Your task ->
Whenever a line below holds the word "page", copy that line.

•••••

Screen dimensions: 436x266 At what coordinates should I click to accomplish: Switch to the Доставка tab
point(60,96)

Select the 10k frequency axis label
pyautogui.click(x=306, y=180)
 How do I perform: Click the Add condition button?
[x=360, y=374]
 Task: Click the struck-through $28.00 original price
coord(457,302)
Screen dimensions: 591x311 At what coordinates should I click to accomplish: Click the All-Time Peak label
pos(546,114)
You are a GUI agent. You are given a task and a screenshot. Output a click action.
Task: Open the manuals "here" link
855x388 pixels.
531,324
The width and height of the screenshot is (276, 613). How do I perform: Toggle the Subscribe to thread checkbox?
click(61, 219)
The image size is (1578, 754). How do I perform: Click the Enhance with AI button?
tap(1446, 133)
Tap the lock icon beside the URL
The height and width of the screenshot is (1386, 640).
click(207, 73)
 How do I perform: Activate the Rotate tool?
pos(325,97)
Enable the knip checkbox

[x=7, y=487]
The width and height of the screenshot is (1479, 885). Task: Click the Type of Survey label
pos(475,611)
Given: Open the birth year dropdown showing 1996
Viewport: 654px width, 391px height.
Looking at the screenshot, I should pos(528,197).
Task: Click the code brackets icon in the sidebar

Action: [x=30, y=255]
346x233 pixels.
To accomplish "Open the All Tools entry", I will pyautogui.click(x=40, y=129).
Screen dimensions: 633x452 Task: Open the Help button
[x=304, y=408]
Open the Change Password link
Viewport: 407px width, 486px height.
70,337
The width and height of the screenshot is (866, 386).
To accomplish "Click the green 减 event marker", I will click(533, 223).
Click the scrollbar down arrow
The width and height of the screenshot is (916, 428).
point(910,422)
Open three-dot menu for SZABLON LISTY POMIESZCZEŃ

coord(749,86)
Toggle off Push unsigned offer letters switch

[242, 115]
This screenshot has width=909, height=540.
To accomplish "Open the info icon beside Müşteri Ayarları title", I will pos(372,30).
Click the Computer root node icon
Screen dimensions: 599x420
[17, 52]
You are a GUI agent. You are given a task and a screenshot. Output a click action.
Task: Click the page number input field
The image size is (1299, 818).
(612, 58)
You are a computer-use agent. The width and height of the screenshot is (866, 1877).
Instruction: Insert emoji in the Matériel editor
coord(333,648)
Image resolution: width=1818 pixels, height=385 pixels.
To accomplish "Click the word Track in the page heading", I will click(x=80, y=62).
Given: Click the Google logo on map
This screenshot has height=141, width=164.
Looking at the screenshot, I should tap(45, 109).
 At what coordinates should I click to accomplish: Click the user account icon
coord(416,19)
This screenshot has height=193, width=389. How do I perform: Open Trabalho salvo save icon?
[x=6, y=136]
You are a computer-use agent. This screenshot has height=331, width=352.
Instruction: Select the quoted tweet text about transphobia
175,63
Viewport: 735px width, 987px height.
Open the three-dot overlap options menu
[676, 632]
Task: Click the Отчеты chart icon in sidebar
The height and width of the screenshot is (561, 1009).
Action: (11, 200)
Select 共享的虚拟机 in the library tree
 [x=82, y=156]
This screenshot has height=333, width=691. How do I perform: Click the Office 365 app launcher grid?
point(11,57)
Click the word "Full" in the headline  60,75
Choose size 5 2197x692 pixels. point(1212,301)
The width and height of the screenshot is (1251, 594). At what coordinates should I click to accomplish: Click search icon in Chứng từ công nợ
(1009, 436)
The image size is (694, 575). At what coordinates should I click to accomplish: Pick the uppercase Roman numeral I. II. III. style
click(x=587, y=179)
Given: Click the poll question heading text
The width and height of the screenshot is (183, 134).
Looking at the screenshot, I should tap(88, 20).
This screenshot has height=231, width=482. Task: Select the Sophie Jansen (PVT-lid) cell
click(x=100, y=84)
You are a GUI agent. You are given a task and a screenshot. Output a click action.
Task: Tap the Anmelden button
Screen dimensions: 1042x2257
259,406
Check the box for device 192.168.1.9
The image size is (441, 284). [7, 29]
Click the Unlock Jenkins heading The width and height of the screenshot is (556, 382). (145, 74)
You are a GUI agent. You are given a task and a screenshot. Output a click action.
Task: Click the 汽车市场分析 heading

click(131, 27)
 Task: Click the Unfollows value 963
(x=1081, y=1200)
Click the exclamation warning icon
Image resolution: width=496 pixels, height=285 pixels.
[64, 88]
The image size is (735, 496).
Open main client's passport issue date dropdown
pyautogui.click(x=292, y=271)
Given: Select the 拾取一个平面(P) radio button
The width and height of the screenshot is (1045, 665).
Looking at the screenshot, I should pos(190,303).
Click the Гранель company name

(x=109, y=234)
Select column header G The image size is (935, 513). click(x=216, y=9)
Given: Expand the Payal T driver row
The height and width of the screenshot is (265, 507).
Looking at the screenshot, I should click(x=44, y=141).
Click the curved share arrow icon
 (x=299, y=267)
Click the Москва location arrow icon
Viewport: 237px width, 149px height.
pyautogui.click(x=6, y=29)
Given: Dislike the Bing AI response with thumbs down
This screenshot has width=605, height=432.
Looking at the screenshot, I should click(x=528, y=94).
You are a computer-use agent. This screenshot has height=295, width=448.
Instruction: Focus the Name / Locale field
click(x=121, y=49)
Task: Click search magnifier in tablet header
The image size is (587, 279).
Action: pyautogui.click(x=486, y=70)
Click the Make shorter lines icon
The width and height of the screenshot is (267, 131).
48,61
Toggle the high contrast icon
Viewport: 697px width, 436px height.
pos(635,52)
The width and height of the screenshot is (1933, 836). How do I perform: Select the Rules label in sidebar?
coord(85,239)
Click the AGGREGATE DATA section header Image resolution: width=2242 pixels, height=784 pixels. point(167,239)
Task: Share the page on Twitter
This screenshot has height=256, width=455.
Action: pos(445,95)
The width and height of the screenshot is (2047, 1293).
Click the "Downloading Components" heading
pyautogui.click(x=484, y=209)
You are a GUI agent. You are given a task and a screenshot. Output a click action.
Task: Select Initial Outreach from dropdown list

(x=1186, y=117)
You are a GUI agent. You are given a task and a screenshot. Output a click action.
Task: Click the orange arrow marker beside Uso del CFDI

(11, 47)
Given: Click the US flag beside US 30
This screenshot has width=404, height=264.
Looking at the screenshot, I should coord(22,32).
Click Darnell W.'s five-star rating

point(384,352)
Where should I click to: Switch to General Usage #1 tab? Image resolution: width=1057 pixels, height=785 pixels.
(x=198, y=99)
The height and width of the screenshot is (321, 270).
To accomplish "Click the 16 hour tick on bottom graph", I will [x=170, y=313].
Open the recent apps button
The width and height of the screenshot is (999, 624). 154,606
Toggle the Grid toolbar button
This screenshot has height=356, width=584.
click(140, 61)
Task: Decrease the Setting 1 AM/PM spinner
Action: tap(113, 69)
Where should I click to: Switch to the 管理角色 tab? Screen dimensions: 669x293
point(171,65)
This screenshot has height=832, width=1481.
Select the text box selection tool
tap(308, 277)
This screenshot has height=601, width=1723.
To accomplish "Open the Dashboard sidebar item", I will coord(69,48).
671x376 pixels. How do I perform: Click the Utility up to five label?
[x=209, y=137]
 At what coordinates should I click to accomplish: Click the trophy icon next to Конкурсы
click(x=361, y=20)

•••••

Response to this exercise ->
Task: Click the page number input field
To accomplish "Click the word Track in the page heading", I will click(x=80, y=62).
Task: Share the page on Twitter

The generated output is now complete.